The importance of family bonds was a key theme for the film.

Dareka no Manazashi was written and directed by Makoto Shinkai, who directed Voices of a Distant Star and 5 Centimeters Per Second. It was produced by CoMix Wave Films, NEST, and TYO M1 Production in collaboration with The Answer Studio Co., Ltd. The assistant director was Makoto Taiga, the animation director and character designer was Miho Suzuki, and the art director was Takumi Tanji. The music was directed by Akihisa Matsuura, and the theme song, "Sore de Ii yo" (それでいいよ), was performed by the singer-songwriter Kazusa. Shinkai said he chose Kazusa to perform the theme song because she could provide "the sort of music that the young encounter", fitting with the film's theme. The voice cast includes Fumi Hirano as Mii, Satomi Hanamura as Aya Okamura, and Shinji Ogawa as Kōji Okamura. The short film is 6 minutes 40 seconds in length.

The short film was made with the support of Nomura Real Estate Group for its "Proud Box Appreciation Festival" (プラウドボックス感謝祭), a home living exposition at the Tokyo International Forum. According to Shinkai, the greatest challenge in the project was to keep the animation both short and entertaining while also covering the two main themes: family bonds and the future. Hirano's narration, which provided character background and insight into their personalities, helped Shinkai structure the film.

- [DATA]:
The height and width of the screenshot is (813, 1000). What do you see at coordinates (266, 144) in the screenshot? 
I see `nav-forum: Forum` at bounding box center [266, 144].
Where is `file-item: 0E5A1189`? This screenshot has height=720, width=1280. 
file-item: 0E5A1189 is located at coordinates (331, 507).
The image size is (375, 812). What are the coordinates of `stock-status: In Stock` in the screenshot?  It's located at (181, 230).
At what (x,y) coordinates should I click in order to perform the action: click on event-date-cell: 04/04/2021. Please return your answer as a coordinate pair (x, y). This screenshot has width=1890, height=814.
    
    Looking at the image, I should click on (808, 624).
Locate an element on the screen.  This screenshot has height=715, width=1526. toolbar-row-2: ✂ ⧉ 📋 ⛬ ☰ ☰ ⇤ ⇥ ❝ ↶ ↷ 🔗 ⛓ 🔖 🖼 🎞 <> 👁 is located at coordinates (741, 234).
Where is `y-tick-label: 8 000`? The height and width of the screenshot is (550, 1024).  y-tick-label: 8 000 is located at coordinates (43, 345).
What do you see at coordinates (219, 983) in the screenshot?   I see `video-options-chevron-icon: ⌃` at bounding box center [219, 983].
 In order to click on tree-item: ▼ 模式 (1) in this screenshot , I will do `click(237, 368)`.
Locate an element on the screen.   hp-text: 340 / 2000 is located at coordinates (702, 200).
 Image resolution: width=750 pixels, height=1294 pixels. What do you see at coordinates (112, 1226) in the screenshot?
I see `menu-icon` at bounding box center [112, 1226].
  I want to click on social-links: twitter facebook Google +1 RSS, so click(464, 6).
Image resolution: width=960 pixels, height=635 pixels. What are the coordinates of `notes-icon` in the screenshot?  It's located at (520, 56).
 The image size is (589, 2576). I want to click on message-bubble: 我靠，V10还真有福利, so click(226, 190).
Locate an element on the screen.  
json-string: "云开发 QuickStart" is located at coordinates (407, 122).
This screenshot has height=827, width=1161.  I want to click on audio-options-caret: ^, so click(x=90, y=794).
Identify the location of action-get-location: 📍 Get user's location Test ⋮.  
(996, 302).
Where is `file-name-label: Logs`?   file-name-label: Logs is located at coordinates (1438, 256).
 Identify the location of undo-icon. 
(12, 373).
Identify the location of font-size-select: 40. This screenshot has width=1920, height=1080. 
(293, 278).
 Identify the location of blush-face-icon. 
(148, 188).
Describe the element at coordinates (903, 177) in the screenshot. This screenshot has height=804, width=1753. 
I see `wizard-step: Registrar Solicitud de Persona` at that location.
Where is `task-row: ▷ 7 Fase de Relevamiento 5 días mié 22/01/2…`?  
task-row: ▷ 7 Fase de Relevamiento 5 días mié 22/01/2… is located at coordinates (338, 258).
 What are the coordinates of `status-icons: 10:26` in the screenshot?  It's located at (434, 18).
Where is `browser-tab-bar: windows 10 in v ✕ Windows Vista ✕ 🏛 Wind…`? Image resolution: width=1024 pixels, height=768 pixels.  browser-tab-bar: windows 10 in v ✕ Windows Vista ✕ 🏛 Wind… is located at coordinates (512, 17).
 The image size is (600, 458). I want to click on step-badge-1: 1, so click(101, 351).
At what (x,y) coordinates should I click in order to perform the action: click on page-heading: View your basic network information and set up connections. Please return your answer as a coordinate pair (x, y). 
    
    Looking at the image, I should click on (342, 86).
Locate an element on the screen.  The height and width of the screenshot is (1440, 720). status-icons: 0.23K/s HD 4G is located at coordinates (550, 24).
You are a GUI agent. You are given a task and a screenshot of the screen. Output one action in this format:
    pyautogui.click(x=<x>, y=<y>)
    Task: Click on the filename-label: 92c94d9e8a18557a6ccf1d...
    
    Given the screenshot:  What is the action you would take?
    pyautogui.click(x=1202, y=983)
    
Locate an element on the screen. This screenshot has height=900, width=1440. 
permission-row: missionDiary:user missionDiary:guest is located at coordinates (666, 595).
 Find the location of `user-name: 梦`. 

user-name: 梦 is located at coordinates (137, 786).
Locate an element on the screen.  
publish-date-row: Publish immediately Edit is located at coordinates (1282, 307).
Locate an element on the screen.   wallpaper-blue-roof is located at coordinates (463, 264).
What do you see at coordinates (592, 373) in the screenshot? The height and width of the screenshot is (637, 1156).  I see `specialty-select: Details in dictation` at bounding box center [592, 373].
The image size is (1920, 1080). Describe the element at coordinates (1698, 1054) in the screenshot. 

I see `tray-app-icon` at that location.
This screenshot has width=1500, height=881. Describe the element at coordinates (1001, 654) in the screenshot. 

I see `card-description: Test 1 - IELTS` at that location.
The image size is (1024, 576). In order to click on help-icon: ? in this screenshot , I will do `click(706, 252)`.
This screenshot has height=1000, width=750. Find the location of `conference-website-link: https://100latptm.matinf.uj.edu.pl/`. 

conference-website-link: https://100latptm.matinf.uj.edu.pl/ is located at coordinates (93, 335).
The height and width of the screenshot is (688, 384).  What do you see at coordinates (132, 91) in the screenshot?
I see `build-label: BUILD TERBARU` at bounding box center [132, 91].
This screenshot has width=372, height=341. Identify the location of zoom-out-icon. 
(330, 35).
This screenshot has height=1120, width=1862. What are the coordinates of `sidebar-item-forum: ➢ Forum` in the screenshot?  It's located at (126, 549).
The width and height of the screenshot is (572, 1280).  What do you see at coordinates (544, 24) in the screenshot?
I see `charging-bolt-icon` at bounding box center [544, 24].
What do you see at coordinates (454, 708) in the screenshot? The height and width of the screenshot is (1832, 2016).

- [YOUR TASKS]:
1 - Answer these questions about the passage on the short film Dareka no Manazashi:
(a) Who performed the theme song "Sore de Ii yo"?
(b) How long is the short film?
(c) Where was the "Proud Box Appreciation Festival" held?
2 - Write the next part of the passage about the short film Dareka no Manazashi, starting after its final sentence.
The entries come from a different source than the text about the film.

- [ANSWERS TO EACH TASK]:
1 -
(a) The singer-songwriter Kazusa.
(b) 6 minutes 40 seconds.
(c) At the Tokyo International Forum.

2 -
==Release==
Dareka no Manazashi was announced on Shinkai's official website on January 10, 2013. On January 23, Nomura Real Estate Group streamed the trailer, and announced plans to screen the short film on February 10, during the "Proud Box Appreciation Festival". On May 22, 2013, Shinkai tweeted that he would also include the short with the Japanese premiere of The Garden of Words on May 31, 2013. The two films were also screened together for the Italian cinematic release on May 21, 2014.

The entire film was uploaded to YouTube through Nomura Real Estate Group's ProudChannel on September 5, 2013, and was streamed starting September 9. English subtitles were added on September 11. It was originally scheduled to be taken down on January 12, 2014, but remained available until January 21. During the four months it was available, it was viewed more than 745,000 times. On March 28, 2014, Dareka no Manazashi was included with the "Extras" on the limited edition The Garden of Words DVD distributed by Kazé in Germany (subtitled in German).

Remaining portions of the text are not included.